### Task to carry out
Reproduce all the data, character for character.

****

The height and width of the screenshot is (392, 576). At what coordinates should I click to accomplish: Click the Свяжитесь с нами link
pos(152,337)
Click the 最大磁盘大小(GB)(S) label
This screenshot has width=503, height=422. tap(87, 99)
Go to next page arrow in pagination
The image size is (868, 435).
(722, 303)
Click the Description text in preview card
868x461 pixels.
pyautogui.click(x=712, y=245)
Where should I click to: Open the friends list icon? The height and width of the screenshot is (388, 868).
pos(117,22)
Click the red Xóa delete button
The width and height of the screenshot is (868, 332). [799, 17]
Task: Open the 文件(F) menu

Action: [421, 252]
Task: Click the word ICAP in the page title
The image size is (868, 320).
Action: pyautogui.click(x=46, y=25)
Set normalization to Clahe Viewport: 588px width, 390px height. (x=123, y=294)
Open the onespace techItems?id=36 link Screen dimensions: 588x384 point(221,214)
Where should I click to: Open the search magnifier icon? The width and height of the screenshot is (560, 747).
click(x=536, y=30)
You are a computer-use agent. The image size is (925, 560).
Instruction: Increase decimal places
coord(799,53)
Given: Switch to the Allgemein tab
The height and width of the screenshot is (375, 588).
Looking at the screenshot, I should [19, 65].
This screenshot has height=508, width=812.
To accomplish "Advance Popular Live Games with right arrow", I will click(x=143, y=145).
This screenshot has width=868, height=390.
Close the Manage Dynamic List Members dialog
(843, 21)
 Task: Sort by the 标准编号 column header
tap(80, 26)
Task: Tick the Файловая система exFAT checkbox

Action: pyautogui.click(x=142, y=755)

****

### Task result
The height and width of the screenshot is (392, 576). At what coordinates should I click to accomplish: Click the Свяжитесь с нами link
pos(152,337)
Click the 最大磁盘大小(GB)(S) label
This screenshot has width=503, height=422. tap(87, 99)
Go to next page arrow in pagination
The image size is (868, 435).
(722, 303)
Click the Description text in preview card
868x461 pixels.
pyautogui.click(x=712, y=245)
Where should I click to: Open the friends list icon? The height and width of the screenshot is (388, 868).
pos(117,22)
Click the red Xóa delete button
The width and height of the screenshot is (868, 332). [799, 17]
Task: Open the 文件(F) menu

Action: [421, 252]
Task: Click the word ICAP in the page title
The image size is (868, 320).
Action: pyautogui.click(x=46, y=25)
Set normalization to Clahe Viewport: 588px width, 390px height. (x=123, y=294)
Open the onespace techItems?id=36 link Screen dimensions: 588x384 point(221,214)
Where should I click to: Open the search magnifier icon? The width and height of the screenshot is (560, 747).
click(x=536, y=30)
You are a computer-use agent. The image size is (925, 560).
Instruction: Increase decimal places
coord(799,53)
Given: Switch to the Allgemein tab
The height and width of the screenshot is (375, 588).
Looking at the screenshot, I should [19, 65].
This screenshot has height=508, width=812.
To accomplish "Advance Popular Live Games with right arrow", I will click(x=143, y=145).
This screenshot has width=868, height=390.
Close the Manage Dynamic List Members dialog
(843, 21)
 Task: Sort by the 标准编号 column header
tap(80, 26)
Task: Tick the Файловая система exFAT checkbox

Action: pyautogui.click(x=142, y=755)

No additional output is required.